The model therefore stops being a description of storage and becomes a teaching object: the same annotations drive extraction, validation, matching and review. When the data model is the prompt, extending the system means annotating a field — not writing five new prompts.
Where it paid
Accuracy. An entity matcher’s hardest cases are disambiguation cases, and disambiguation context comes straight from the layer — what makes this company / project / whatever different from another one with the same or similar name. How do you actually identify a person, for example? False positives in entity matching are landmines.
Cost. The layer is a big, stable block of text shared by thousands of calls — which makes it perfect prompt-cache material. Definitions at the front of the prompt, volatile content at the back, fan out pyramidically, and the entire semantic spine rides the cache at a tenth of the price. Centralised meaning is not just correct, it is cheap.
Scalability. Adding new entities to your systems becomes a configurable data exercise, not an engineering one: define the type, annotate the fields, add the enums and definitions — and the extraction prompts, schemas, QC checks and UI essentially assemble themselves from the annotations. The generic machinery never changes; only the meaning does. That is the property you want when you scale from five entity types to fifty.

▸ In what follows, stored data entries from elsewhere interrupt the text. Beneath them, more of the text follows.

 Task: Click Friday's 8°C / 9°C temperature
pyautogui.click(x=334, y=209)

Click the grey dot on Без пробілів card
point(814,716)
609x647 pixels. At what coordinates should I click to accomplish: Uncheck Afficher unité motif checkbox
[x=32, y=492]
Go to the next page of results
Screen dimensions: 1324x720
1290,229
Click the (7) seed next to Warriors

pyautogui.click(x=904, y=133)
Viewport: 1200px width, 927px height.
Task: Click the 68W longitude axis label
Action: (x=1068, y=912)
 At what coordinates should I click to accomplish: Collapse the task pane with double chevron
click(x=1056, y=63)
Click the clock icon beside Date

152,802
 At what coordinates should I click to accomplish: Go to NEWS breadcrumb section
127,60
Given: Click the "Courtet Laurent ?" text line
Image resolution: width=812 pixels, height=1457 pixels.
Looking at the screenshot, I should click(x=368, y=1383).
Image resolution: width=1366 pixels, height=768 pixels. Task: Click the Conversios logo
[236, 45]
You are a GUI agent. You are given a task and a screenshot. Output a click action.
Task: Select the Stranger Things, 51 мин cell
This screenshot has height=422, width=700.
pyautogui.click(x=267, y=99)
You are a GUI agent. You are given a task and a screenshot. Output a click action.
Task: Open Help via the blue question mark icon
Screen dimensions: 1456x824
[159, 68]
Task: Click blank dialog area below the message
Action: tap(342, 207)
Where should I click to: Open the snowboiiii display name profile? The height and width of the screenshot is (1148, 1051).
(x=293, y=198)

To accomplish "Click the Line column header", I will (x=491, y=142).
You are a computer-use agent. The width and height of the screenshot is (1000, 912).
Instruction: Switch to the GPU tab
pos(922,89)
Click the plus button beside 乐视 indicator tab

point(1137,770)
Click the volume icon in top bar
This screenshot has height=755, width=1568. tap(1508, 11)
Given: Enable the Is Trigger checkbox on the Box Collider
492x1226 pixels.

Honourable mention: config files
Left alone, an agent buries thresholds, weights, model choices and tuning constants inline, in whatever function needed them, duplicated and undiscoverable. I pull them into config files. The theoretical benefit is that a human can tune the knobs; in 200 days I never did. The real benefit is that the agent can find and change a value safely and consistently, in one place — and you can easily diff a config change.
Conclusion
In a world where AI models get more capable every day, one of the few ‘moats’ left is the applied knowledge domain and domain experience. You need to efficiently exploit and scale that while you still can.